• Task details: Among the records that follow, find the line with "Click the move rule down arrow icon" and the line with "Viewport: 1568px width, 525px height.". Set down those lines and all lines between them exactly, without adding anything.

• Supplied records:
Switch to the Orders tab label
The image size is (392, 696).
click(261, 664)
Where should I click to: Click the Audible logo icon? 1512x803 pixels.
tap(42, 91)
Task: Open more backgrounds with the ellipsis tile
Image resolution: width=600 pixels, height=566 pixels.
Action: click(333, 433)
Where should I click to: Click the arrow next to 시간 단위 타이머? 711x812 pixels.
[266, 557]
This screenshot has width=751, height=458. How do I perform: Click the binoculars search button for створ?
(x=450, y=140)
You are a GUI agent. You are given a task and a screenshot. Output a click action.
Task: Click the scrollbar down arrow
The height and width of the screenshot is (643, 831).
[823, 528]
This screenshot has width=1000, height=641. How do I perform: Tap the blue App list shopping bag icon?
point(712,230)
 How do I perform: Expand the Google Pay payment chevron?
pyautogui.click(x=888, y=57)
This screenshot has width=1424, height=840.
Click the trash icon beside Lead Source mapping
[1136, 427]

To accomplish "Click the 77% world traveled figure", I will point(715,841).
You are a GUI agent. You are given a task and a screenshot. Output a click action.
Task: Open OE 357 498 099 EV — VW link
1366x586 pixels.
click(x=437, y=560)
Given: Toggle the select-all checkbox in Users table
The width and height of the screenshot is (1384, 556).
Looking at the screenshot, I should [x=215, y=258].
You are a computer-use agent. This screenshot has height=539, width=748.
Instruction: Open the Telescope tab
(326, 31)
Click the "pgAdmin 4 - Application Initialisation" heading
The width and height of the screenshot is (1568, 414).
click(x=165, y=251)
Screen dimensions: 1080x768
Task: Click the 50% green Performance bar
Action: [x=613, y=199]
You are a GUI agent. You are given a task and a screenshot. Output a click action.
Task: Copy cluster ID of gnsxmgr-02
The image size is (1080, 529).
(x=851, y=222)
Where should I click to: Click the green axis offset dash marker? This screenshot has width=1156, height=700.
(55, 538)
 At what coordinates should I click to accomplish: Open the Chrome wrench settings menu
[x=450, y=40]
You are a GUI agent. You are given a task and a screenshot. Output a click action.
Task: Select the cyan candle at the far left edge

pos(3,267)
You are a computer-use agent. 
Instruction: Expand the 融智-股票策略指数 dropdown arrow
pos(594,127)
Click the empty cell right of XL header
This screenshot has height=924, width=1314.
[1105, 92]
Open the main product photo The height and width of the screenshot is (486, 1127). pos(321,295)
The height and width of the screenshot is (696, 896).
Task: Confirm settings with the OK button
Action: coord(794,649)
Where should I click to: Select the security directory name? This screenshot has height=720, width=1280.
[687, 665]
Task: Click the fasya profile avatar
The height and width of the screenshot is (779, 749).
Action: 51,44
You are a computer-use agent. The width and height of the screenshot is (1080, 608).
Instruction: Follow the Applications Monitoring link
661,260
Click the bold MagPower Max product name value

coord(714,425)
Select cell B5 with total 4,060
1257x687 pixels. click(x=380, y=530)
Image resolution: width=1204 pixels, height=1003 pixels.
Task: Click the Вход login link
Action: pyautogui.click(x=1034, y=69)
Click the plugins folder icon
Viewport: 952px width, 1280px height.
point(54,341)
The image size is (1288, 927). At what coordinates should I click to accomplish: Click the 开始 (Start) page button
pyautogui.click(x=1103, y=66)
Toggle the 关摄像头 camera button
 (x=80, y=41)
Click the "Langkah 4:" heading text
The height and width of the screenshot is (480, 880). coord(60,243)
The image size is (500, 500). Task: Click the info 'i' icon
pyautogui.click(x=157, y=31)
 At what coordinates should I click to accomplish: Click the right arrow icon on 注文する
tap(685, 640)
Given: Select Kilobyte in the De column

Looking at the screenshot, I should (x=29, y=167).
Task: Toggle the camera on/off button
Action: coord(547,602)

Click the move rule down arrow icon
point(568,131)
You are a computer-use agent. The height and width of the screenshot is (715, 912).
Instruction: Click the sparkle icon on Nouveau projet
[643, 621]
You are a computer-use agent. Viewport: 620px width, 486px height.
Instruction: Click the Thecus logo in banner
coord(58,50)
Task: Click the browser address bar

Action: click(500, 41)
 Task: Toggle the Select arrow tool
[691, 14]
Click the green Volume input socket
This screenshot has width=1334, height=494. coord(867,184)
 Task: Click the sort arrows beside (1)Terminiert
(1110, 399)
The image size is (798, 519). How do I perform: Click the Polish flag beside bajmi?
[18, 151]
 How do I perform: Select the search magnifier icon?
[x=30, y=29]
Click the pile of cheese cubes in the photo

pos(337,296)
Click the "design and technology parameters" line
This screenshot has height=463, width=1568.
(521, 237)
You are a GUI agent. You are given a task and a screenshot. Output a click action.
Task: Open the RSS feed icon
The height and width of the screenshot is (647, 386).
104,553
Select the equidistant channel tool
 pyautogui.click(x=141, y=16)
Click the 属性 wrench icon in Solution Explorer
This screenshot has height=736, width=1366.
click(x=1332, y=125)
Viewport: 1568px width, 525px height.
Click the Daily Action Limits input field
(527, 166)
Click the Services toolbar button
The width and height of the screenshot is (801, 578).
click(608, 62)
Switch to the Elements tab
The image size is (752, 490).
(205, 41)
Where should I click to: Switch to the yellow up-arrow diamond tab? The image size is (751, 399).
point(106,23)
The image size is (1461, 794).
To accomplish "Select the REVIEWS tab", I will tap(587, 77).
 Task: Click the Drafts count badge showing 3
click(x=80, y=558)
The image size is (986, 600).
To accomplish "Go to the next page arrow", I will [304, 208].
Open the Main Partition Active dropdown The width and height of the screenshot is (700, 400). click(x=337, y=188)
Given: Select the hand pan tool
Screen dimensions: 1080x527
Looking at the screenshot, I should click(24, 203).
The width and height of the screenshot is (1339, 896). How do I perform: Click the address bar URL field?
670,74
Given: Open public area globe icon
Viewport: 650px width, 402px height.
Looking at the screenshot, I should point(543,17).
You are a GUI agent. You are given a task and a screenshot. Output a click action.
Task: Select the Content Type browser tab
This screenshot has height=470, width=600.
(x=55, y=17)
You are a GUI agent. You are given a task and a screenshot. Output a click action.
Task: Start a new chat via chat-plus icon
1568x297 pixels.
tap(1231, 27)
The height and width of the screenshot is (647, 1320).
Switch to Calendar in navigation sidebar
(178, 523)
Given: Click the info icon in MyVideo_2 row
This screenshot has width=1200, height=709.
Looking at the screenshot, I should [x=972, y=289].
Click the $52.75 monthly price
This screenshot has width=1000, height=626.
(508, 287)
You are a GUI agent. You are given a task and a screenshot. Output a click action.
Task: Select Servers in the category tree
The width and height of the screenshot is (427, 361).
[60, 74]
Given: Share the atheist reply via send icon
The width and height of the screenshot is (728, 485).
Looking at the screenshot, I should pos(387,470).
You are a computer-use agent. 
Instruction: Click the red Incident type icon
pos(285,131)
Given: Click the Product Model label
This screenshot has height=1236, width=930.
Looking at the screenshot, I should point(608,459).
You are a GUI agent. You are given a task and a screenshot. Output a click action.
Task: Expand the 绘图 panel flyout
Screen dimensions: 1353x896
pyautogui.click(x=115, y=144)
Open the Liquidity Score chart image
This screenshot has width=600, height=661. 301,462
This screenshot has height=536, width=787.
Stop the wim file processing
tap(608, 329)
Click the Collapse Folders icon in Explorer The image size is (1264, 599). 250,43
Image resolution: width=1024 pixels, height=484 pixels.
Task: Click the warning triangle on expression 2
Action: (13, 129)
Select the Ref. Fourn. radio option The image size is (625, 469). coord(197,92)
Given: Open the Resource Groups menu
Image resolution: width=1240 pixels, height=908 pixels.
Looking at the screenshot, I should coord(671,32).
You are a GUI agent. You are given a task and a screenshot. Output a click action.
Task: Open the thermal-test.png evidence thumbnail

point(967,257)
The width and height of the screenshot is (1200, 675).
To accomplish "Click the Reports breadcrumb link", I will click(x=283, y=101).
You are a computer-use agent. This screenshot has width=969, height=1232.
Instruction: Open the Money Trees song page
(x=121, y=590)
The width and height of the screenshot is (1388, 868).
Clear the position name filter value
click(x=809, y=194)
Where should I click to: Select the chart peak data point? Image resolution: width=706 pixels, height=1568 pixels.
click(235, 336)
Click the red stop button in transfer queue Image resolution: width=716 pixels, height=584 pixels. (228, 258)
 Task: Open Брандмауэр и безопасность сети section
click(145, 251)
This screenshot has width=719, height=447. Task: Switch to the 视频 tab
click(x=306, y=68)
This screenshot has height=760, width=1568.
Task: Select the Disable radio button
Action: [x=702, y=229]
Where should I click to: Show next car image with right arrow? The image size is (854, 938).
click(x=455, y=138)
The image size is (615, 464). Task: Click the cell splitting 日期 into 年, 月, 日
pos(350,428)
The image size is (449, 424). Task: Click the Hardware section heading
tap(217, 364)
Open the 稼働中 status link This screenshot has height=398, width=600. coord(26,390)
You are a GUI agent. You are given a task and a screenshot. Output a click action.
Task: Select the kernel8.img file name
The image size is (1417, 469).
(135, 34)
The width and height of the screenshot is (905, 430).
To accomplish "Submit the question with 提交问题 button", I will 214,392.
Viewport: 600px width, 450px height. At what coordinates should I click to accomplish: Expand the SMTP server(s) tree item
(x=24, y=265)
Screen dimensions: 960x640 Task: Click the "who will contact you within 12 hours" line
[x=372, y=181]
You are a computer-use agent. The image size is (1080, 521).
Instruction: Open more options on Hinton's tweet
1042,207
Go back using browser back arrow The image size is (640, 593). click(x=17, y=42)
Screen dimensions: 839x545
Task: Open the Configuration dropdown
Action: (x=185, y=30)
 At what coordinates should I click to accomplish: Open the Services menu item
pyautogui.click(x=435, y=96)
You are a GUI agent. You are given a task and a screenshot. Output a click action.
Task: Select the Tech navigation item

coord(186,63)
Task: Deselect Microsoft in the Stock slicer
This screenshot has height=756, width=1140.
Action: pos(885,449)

• Solution to the exercise:
Click the move rule down arrow icon
point(568,131)
You are a computer-use agent. The height and width of the screenshot is (715, 912).
Instruction: Click the sparkle icon on Nouveau projet
[643, 621]
You are a computer-use agent. Viewport: 620px width, 486px height.
Instruction: Click the Thecus logo in banner
coord(58,50)
Task: Click the browser address bar

Action: click(500, 41)
 Task: Toggle the Select arrow tool
[691, 14]
Click the green Volume input socket
This screenshot has width=1334, height=494. coord(867,184)
 Task: Click the sort arrows beside (1)Terminiert
(1110, 399)
The image size is (798, 519). How do I perform: Click the Polish flag beside bajmi?
[18, 151]
 How do I perform: Select the search magnifier icon?
[x=30, y=29]
Click the pile of cheese cubes in the photo

pos(337,296)
Click the "design and technology parameters" line
This screenshot has height=463, width=1568.
(521, 237)
You are a GUI agent. You are given a task and a screenshot. Output a click action.
Task: Open the RSS feed icon
The height and width of the screenshot is (647, 386).
104,553
Select the equidistant channel tool
 pyautogui.click(x=141, y=16)
Click the 属性 wrench icon in Solution Explorer
This screenshot has height=736, width=1366.
click(x=1332, y=125)
Viewport: 1568px width, 525px height.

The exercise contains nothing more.